:: Document passage ::

What should you do in a dental emergency?

What constitutes a dental emergency, what doesn’t, and what should you do when dental trauma, pain or serious infections strike?

Unlike with scheduled dental appointments, you cannot pencil in nor predict a dental emergency. However, what you can do is find an emergency dentist in Southgate ahead of time to plan for potential oral health emergencies to keep you and your family safe.

Are some dental emergencies more critical than others?

Similar to medical problems, some dental issues are more severe than others. For example, abscesses and intolerable pain points to needing urgent dental care. If you are not sure whether what you are experiencing is serious, give your dentist a call to find out, or call their helpline if it is after-hours.

What can an emergency dentist do for you?

A highly skilled dental practitioner knows that time is of the essence in these types of situations, especially when it comes to a knocked-out tooth. Therefore, a dentist will act fast while keeping you, the patient calm. If you are experiencing high levels of pain, your dentist will locate it, and provide temporary relief from the discomfort while treating the problem, so that it does not become a recurring issue in the future.

What are the most common types of dental emergencies seen by UK dentists?

Knocked-out teeth

Playing contact sports without a mouthguard or suffering from a mouth trauma can result in one or multiple knocked-out teeth. Sometimes, these pearly whites can be salvaged if reinserted within an hour of the incident occurring.

:::

▸ **Task details**
In the dental emergency text, how soon must knocked-out teeth be reinserted for them to sometimes be salvaged?

:: Dataset extract ::

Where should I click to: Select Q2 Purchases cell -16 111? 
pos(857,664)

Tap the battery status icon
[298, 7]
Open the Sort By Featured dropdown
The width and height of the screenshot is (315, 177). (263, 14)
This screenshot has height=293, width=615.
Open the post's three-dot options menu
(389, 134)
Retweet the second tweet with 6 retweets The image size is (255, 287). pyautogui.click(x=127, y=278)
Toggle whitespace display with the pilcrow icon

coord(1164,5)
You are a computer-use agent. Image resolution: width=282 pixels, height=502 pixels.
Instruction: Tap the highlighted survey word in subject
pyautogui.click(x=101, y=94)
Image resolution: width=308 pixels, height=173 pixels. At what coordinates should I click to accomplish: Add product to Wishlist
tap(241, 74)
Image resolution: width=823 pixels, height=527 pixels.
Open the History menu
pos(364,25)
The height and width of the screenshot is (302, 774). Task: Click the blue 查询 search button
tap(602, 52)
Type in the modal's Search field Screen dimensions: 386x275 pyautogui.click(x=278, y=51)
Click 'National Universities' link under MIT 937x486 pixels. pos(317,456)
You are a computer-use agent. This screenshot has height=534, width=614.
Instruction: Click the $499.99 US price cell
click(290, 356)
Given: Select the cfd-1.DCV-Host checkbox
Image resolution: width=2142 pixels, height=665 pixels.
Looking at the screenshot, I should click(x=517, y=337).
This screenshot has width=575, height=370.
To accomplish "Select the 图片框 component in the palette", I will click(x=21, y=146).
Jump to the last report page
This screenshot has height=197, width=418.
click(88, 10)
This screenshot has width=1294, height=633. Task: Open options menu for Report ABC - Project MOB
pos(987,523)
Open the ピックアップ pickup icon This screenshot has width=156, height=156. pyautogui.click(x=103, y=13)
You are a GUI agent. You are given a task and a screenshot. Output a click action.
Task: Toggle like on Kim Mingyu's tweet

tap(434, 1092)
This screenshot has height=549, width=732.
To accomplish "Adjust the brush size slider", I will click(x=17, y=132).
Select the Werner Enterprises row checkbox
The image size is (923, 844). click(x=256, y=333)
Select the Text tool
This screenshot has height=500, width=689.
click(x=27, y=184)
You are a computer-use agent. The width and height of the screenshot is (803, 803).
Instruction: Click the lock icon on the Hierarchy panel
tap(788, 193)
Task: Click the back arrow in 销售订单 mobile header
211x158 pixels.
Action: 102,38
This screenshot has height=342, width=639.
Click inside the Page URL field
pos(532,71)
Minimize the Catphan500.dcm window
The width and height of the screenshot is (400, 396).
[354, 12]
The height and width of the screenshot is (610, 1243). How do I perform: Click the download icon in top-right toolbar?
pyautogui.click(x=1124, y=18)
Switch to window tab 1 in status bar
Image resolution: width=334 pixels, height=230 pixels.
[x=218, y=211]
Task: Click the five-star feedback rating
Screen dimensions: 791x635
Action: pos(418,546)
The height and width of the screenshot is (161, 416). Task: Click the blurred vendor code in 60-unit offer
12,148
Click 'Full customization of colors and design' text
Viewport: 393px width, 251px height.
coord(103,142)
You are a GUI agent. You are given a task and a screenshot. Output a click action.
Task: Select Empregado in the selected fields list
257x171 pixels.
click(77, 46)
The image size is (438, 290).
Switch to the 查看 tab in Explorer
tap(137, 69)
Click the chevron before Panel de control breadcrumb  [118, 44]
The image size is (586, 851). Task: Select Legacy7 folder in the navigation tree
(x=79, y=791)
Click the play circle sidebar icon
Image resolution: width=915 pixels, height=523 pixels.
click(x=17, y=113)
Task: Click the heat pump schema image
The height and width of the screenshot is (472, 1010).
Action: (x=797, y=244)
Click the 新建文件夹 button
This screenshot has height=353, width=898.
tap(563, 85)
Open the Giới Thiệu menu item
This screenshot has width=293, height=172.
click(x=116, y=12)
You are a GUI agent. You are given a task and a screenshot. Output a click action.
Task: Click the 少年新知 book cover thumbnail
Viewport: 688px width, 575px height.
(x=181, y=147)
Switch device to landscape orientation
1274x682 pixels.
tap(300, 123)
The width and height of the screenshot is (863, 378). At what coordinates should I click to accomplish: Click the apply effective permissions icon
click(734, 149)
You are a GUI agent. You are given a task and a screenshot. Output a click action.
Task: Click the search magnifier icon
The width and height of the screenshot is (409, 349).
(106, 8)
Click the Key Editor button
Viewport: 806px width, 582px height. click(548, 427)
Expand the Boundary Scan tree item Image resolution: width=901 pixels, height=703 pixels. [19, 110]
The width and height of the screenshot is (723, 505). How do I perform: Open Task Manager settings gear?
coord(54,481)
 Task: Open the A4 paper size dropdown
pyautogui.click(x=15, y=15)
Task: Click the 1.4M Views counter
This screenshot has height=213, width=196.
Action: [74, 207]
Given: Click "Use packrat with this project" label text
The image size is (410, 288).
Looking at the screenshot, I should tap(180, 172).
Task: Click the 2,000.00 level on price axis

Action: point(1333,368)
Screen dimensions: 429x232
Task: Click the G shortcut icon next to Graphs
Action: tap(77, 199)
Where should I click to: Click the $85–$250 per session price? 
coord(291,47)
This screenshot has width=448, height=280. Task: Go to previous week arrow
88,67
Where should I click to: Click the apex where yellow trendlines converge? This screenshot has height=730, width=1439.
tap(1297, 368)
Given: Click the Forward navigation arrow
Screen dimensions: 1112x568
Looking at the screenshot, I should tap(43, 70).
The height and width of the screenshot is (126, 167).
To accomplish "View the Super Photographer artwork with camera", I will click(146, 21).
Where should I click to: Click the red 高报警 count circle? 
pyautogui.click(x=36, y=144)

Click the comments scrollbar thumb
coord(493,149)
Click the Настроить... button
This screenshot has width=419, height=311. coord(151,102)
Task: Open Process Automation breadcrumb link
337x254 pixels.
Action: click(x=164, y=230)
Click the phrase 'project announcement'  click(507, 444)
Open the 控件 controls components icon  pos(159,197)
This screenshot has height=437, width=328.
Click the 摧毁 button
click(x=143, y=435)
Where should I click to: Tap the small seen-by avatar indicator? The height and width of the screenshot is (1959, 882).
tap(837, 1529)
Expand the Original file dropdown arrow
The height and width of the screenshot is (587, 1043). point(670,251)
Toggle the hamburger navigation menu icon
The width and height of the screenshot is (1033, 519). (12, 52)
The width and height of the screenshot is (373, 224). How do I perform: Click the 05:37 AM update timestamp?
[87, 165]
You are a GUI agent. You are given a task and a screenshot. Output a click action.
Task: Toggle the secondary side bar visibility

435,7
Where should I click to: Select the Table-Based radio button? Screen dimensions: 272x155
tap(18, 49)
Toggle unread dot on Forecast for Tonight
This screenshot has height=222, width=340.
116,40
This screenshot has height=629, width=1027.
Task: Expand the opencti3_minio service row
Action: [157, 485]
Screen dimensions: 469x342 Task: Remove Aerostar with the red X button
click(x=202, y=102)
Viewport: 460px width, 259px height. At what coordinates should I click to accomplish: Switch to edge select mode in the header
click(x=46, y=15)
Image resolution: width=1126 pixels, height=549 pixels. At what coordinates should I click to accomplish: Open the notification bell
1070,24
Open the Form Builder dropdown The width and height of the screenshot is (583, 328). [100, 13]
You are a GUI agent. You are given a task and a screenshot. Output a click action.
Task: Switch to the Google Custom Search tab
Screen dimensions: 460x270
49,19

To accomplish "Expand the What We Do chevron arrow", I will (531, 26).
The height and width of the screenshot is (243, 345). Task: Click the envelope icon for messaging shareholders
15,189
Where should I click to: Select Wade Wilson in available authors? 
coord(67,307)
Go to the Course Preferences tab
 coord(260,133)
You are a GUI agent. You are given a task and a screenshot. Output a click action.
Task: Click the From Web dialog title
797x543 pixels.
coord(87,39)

:::

▸ **Your solution**
Within an hour of the incident occurring.